I’m guessing you and the guys are doing a bit of relaxing, you’ve just come off your tour with Tesseract?
Yeah we’ve just got off from a week with the Tesseract guys, which was awesome. Really, really solid dudes and solid band, and we can definitely feel the lift in the response for us as well (following the tour), which is quite good. So we got nine days or something before we head off to Europe for five weeks or so.
That has to be exciting! Was there anything you were really looking forward to for this tour?
Yeah, this would be our third time in Europe. The first time we actually toured with ‘The Dillinger Escape Plan’, and the second time was with ‘After the Burial’ and ‘Monuments’ I believe. They were pretty cool. But yeah, this time around we’re heading to a few new places like Spain, Portugal… god I can’t remember [laughs] there’s a lot of date on there, but Spain’s kind of the one that jumps out at me that we’ve never been to before, touring or in general. It’s gonna be pretty cool. A bit of a culture shock and excitement all at the same time.
Well, me and Ted, the guitarist, have known each other since we were about six or seven years old, so it’s quite a history there. We grew up together playing in different bands, he used to also be a drummer, so we were both drummers when we met. We always got heavily into the production side of things, and he produces and records all our music now. So yeah, while we were growing up we’d always write tunes, and riffs, and muck around in his home studio, but never really made anything of it, because we’d always be in our own bands doing our own thing. And yeah, as bands do they disband. Ted and I were out of bands and we said, “let’s get these riffs, these little ideas, off the ground”. Drew was in a band with me prior to that, so we brought him over as a bass player.
Going back to what you said about Ted getting into producing – is being multi-skilled in that way something you’d encourage for say, ‘up-and-coming bands’?
Absolutely! We’re, all round, a ‘DIY’ (Do It Yourself) band. Not only because we’re interested in that side of music, but it’s always a massive cost saver as well. I mean, everyone knows that bands aren’t swimming in cash these days and it can be quite expensive to do the artwork, and record, and do music videos and that sort of stuff. Ted and I, in the beginning, recognised that and knew from previous bands how tough it was. It was always our goal from day one to tour. We wanted to get this thing overseas and tour the world, and we knew that was going to basically come from our own pockets, because we weren’t going to be swimming in cash. So we always looked at ways in how we could actually maximise our cash flow and what we spend on the band. So I got into graphic design and video production; so any sort of artwork, or video or social stuff, that’s what I handle all the way down to our music videos. And Ted looks after all the audio and production side of things. So we’re looking at those costs. Every release your saving, like, $50, 000 to $100, 000 of cash you can pour straight back into: merchandise and printing, touring costs and flights, vans and petrol. So we open a gateway to these awesome opportunities that come our way. Obviously it’s a hell of a lot more work, but you put in what you want to get out of it.

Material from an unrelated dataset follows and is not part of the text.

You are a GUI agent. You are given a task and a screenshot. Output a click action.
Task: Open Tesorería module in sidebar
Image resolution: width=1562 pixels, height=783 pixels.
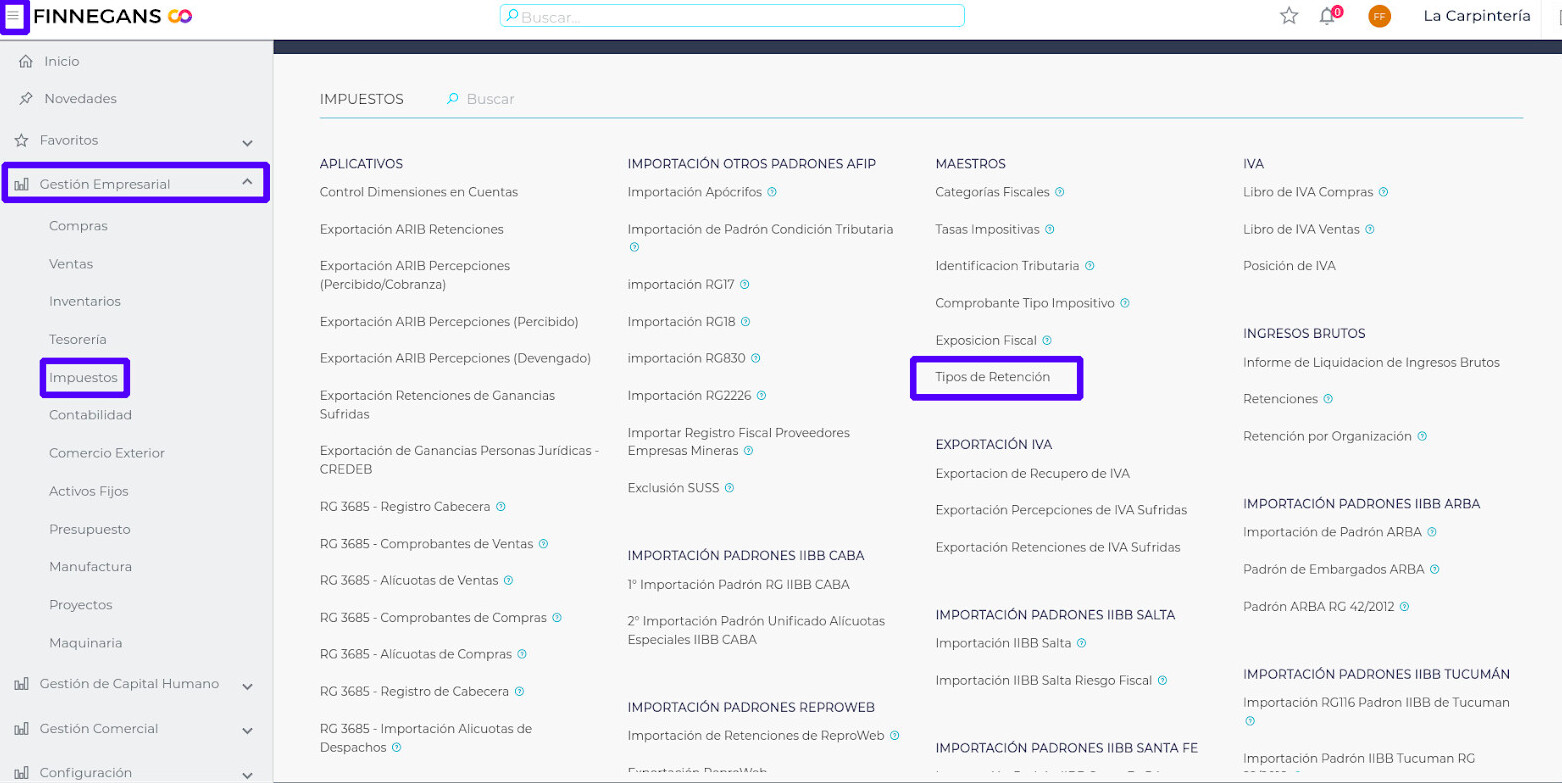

Yeah. There’s obviously a huge business side to things and I think that’s what a lot of bands these days find really tough, because when they get to a certain level they see the reality of costs, and it can be quite daunting. That’s why you see a lot of bands either push through the fold or disappear, unfortunately. But that’s the “nature of the beast” I suppose.
You’ve released a new album this year, ‘The Last One’, how would you describe this compared to your previous album?
When we did our first release, that was just “the riff library” Ted and I had from back in the day coming together, and we didn’t really have a focus of where we wanted to go. We just liked the sound of all this music, and that put us on the map a little bit. That EP (‘The Compass’) went really well. But then I guess we got lumped in this whole “djent thing” [laughs] and so for our first full length album, ‘Infinitas’, we felt we had to live up to that “pigeon-holing” I suppose, and that’s what was working for us. But that album, even though we enjoy it, it was written for people and not for us. We were trying to write for a market that would accept us because that’s the mould we were kind of thrown into. Whereas now, when we get to our last one, or most recent release, we totally wrote it for ourselves. We did a backflip. We didn’t want to focus on what we thought people wanted to hear, we wanted to focus on what “we” wanted to write and what “we” wanted to hear. That’s the main thing with this album- it’s honest and it’s true to where we, for the first time, actually wanted to direct and take the band. It’s more kind of us experimenting with a different sound and direction, which we’re quite happy with.